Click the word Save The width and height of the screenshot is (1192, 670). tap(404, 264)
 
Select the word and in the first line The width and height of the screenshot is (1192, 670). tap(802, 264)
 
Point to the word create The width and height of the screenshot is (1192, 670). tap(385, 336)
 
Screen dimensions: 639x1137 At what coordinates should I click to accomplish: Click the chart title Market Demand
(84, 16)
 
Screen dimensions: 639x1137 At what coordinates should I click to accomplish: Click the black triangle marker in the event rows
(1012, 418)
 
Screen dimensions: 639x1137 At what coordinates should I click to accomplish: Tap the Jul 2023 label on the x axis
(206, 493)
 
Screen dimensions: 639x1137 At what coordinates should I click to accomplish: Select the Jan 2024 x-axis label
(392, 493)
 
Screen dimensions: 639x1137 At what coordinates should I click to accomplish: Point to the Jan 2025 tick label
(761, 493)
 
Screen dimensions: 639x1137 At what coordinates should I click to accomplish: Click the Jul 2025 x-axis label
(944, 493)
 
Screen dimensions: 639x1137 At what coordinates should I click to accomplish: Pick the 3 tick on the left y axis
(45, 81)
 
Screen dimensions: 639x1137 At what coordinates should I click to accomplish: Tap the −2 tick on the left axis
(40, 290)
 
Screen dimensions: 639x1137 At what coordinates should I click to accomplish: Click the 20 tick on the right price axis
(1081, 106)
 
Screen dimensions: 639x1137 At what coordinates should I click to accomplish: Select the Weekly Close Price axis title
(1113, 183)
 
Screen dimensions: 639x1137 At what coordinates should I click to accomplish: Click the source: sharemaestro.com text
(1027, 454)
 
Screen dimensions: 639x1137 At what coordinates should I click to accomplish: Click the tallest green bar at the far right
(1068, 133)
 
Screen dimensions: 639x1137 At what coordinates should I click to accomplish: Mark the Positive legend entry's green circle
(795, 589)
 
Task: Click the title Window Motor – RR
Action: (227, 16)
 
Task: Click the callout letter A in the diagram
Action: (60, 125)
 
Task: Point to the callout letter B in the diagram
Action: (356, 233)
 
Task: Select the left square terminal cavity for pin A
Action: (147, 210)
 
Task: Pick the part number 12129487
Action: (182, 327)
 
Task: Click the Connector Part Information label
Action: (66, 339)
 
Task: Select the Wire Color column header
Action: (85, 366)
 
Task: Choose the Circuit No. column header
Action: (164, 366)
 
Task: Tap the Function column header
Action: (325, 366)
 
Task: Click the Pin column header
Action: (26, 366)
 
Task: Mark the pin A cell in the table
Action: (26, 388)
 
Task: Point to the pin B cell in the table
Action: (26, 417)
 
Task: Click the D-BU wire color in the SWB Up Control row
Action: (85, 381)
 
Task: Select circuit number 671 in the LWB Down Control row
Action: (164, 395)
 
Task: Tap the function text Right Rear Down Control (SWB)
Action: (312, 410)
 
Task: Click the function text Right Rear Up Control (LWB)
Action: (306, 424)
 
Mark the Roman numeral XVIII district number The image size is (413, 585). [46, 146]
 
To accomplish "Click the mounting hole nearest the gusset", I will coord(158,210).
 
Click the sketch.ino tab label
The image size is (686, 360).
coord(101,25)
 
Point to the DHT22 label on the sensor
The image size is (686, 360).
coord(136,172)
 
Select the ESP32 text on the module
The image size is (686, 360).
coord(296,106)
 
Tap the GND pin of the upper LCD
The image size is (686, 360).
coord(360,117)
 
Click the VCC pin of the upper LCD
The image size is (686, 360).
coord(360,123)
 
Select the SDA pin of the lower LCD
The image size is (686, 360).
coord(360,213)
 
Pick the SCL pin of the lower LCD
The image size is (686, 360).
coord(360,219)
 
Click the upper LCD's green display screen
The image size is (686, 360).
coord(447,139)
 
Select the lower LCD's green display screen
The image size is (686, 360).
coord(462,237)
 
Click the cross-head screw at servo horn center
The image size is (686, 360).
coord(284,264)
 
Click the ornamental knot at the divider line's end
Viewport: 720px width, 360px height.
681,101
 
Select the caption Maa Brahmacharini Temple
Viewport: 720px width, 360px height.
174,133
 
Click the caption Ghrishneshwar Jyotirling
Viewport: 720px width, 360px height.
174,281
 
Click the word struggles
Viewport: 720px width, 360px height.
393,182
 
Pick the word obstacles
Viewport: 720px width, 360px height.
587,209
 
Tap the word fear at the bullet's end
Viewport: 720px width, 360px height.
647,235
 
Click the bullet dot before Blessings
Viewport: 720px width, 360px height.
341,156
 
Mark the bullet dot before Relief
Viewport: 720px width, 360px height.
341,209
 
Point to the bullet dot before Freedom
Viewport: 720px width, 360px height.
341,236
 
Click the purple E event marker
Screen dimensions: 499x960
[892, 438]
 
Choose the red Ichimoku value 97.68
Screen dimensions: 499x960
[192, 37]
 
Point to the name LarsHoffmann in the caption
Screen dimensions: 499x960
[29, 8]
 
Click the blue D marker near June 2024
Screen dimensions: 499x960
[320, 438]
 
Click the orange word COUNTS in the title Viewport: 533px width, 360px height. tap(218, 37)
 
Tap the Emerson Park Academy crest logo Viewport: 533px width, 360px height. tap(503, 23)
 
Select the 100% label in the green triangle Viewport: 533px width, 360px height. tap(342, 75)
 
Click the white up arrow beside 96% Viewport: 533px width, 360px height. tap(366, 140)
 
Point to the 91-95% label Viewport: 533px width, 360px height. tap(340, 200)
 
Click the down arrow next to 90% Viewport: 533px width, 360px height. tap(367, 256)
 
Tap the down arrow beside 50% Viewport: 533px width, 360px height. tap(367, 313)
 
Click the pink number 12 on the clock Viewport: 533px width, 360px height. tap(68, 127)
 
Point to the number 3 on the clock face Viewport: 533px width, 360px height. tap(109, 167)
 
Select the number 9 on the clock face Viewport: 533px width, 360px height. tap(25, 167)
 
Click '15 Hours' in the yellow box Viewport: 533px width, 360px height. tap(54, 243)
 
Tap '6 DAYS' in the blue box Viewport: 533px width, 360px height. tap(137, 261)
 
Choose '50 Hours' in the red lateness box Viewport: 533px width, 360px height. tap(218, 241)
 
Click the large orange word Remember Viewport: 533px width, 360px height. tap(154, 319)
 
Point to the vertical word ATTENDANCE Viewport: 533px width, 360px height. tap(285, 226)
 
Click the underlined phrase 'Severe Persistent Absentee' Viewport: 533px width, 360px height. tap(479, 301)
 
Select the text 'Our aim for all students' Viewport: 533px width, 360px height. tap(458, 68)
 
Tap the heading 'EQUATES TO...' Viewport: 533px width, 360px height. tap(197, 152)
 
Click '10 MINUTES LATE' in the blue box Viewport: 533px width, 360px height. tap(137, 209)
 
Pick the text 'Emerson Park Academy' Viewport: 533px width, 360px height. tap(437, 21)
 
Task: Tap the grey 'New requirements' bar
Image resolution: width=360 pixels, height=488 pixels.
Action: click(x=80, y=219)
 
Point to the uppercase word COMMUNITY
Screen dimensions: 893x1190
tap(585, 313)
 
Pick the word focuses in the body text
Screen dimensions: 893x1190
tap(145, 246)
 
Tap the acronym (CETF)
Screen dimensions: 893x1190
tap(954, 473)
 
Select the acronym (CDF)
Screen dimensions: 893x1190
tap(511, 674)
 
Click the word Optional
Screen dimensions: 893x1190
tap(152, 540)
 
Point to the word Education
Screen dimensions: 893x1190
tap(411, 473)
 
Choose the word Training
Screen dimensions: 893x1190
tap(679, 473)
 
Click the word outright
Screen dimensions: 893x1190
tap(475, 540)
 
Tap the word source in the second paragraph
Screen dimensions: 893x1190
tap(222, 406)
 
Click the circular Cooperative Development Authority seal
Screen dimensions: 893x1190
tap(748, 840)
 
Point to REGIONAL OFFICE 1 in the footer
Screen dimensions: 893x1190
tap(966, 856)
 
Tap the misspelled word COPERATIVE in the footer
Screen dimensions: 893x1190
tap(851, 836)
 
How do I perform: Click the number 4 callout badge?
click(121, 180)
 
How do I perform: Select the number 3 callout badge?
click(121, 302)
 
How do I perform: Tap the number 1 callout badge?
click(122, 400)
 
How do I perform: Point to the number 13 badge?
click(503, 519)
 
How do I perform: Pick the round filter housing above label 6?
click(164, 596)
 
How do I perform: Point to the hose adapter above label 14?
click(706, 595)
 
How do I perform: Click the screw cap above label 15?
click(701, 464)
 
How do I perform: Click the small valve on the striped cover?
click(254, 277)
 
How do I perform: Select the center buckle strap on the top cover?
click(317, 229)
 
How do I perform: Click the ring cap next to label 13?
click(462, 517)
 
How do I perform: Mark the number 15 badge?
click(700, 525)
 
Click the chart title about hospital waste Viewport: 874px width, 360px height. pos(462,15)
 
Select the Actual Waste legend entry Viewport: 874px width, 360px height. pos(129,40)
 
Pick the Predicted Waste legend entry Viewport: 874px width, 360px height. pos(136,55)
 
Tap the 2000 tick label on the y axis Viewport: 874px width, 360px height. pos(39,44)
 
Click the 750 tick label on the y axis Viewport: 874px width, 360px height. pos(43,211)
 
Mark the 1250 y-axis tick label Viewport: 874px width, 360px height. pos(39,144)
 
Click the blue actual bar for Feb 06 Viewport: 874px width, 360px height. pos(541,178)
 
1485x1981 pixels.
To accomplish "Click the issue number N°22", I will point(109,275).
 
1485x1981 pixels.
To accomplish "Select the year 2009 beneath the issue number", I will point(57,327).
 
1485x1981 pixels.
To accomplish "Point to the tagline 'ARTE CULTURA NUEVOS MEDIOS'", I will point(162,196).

================================

▶ TASK DIRECTIONS: Reproduce the listing verbatim, from the line containing "Task: Click the D-BU" through the line containing "Action: (312, 410)", including both of those lines.

▶ SOLUTION TO THE EXERCISE:
Task: Click the D-BU wire color in the SWB Up Control row
Action: (85, 381)
 
Task: Select circuit number 671 in the LWB Down Control row
Action: (164, 395)
 
Task: Tap the function text Right Rear Down Control (SWB)
Action: (312, 410)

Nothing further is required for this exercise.